** TASK PROMPT **
Return the following data exactly, with all pictures left out.

(Data entries)
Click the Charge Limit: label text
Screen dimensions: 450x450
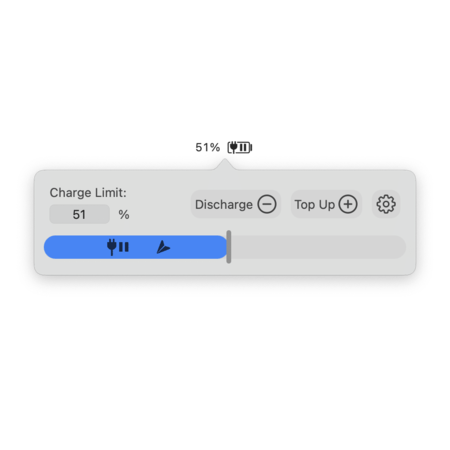88,193
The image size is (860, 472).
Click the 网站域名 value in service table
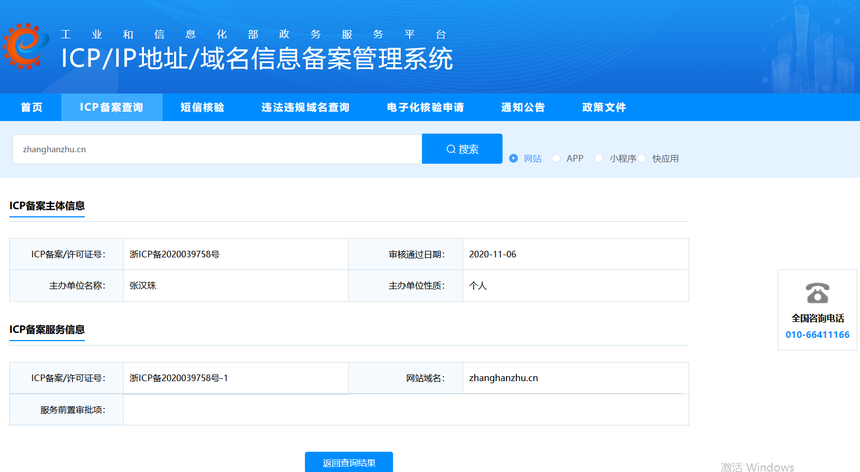pos(504,378)
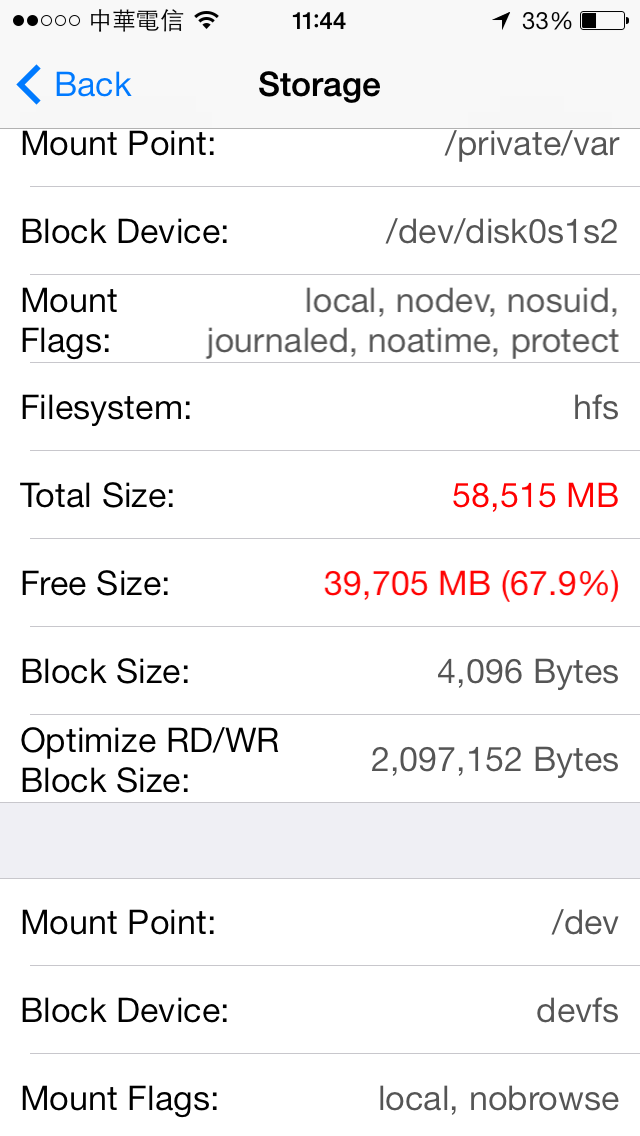The height and width of the screenshot is (1136, 640).
Task: Tap the Optimize RD/WR Block Size row
Action: tap(320, 759)
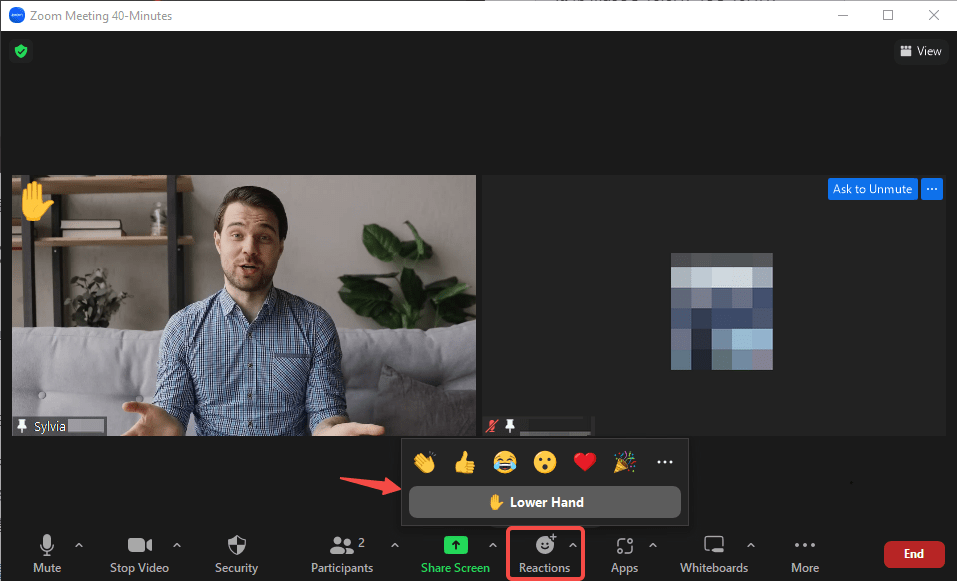Open the microphone device dropdown
Viewport: 957px width, 581px height.
(78, 546)
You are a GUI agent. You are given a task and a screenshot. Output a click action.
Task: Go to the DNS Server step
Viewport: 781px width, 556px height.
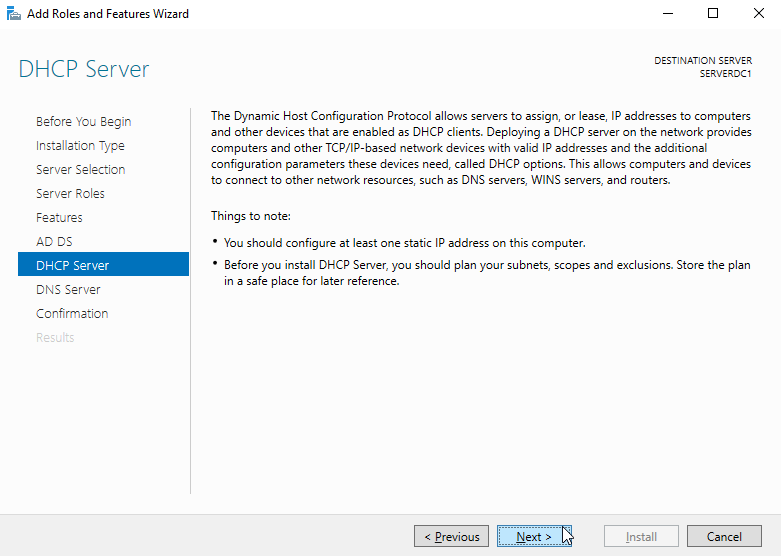(x=68, y=289)
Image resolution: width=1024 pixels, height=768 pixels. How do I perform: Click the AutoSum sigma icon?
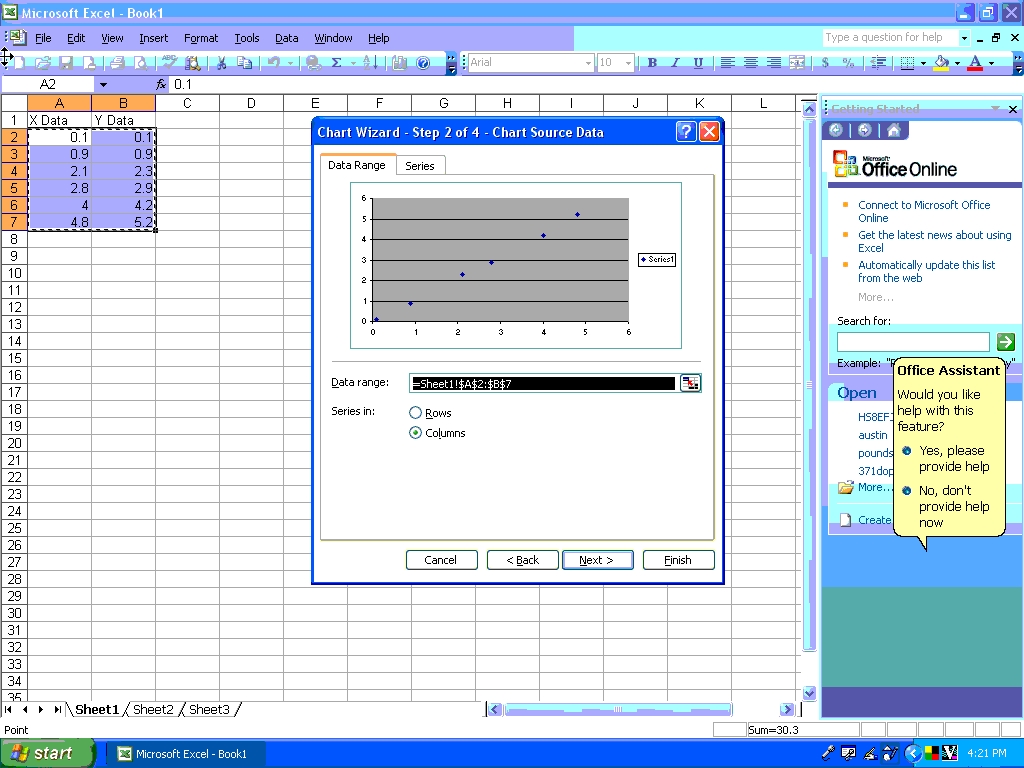pos(336,62)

** RESULT **
Click the Charge Limit: label text
Screen dimensions: 450x450
88,193
The image size is (860, 472).
Click the 网站域名 value in service table
pos(504,378)
The height and width of the screenshot is (1136, 640).
Task: Tap the Optimize RD/WR Block Size row
Action: tap(320, 759)
Open the microphone device dropdown
Viewport: 957px width, 581px height.
(78, 546)
You are a GUI agent. You are given a task and a screenshot. Output a click action.
Task: Go to the DNS Server step
Viewport: 781px width, 556px height.
(x=68, y=289)
Image resolution: width=1024 pixels, height=768 pixels. How do I perform: Click the AutoSum sigma icon?
pos(336,62)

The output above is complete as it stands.